The FcεR1α-PEAR1 interaction is mediated by membrane-proximal domains and can be specifically inhibited by IgE. A, a schematic illustrating the domain organization of the PEAR1 receptor in the membrane. Expressed fragments of the PEAR1 protein are represented by orange bars, and the ticks and crosses indicate the ability of the fragments to bind the full-length (FL) ectodomain of FcεR1α as determined by AVEXIS; a similar summary for FcεR1α but tested for binding to PEAR1 is shown in B. C, binding data using AVEXIS showing that the 13th epidermal growth factor (EGF) domain of PEAR1 and the second Ig-like domain of FcεR1α are necessary and sufficient for binding. Bars represent means ± S.E. (n ≥ 3). D, the FcεR1α-PEAR1 interaction detected by AVEXIS using PEAR1 as a plate-immobilized bait was completely inhibited by low (IC₅₀ ∼ 0.5 ng/ml) concentrations of IgE (filled circles) but not control IgG (open circles). A control interaction, rat Cd200-Cd200 receptor (Cd200R) (squares), was not inhibited by either antibody.

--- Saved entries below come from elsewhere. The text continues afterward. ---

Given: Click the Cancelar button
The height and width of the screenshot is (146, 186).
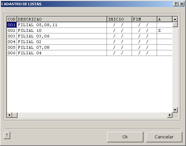Looking at the screenshot, I should pyautogui.click(x=164, y=137).
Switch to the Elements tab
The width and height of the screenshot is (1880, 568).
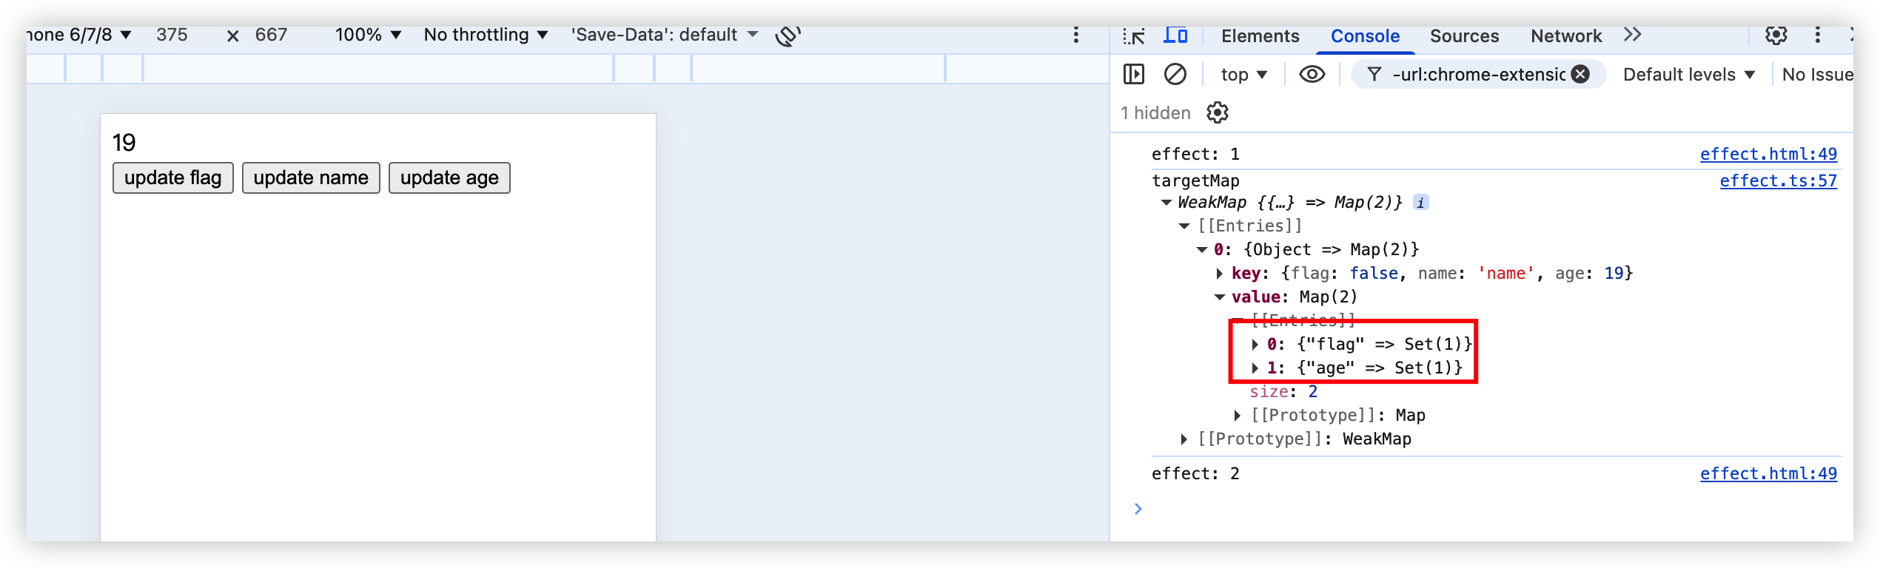click(x=1260, y=36)
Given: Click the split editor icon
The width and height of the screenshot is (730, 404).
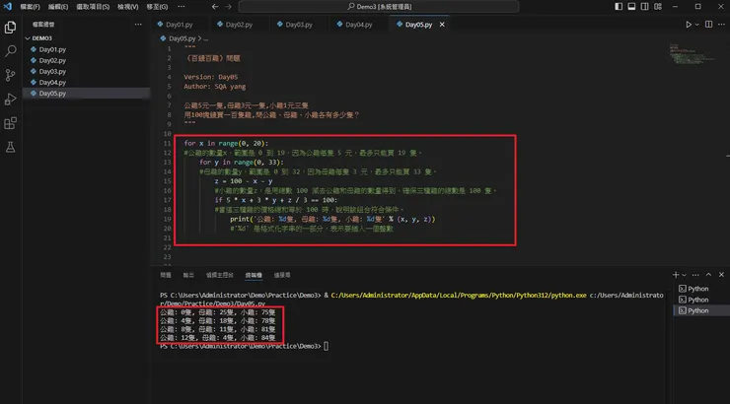Looking at the screenshot, I should point(710,24).
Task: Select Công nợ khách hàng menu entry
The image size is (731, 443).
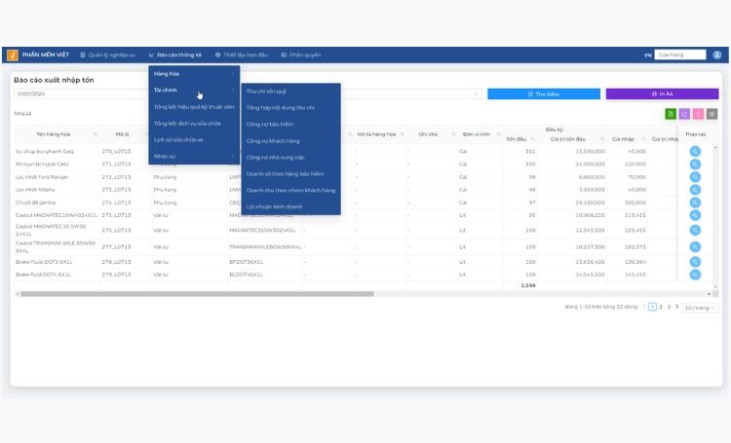Action: tap(290, 140)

E, the indicated concentrations of purified full-length (FL) and both smaller fragments of the IgE constant heavy chain (C2–4) and (C2–3) were preincubated with the FcεR1α prey before being added to the PEAR1 bait, and the interaction was detected using AVEXIS. Data points are mean ± S.E. (n = 3). F, the FcεR1α-PEAR1 interaction was detected using AVEXIS, and the inhibition by IgE (IgE alone; filled circles) could be relieved by the addition of 2.5 μg of omalizumab (open circles). Data points are mean ± S.E. (n ≥ 3). Error bars represent S.E. EMI, EMILIN-family domain.

Fig. 5.

Oligomerized FcεR1α promotes platelet aggregation and phosphorylates PEAR1. A, soluble recombinant pentamerized (s5) PEAR1 ectodomains modestly inhibited whereas a similar s5-FcεR1α protein strongly promoted platelet aggregation relative to a control (rat s5-Cd200) when added prior to collagen-induced platelet aggregation. B, precomplexing s5-FcεR1α with IgE completely inhibited s5-FcεR1α-potentiated aggregation of collagen-activated platelets. C, oligomeric FcεR1α, but not a control protein, triggered the phosphorylation of PEAR1 (top panel) in human platelets with similar potency to an anti-PEAR1 antibody (Ab) (lower panel); total PEAR1 protein was detected as a loading control. D, oligomeric FcεR1α induced tyrosine phosphorylation in human platelets as shown by anti-phosphotyrosine (P-Tyr) Western blotting of lysates. Phosphorylation of PEAR1 and AKT but not PLCγ2 (a mediator of FcεR1α signaling) was observed. Total PLCγ2 protein was used as a loading control. Aggregation data are representative from at least 10 independent experiments.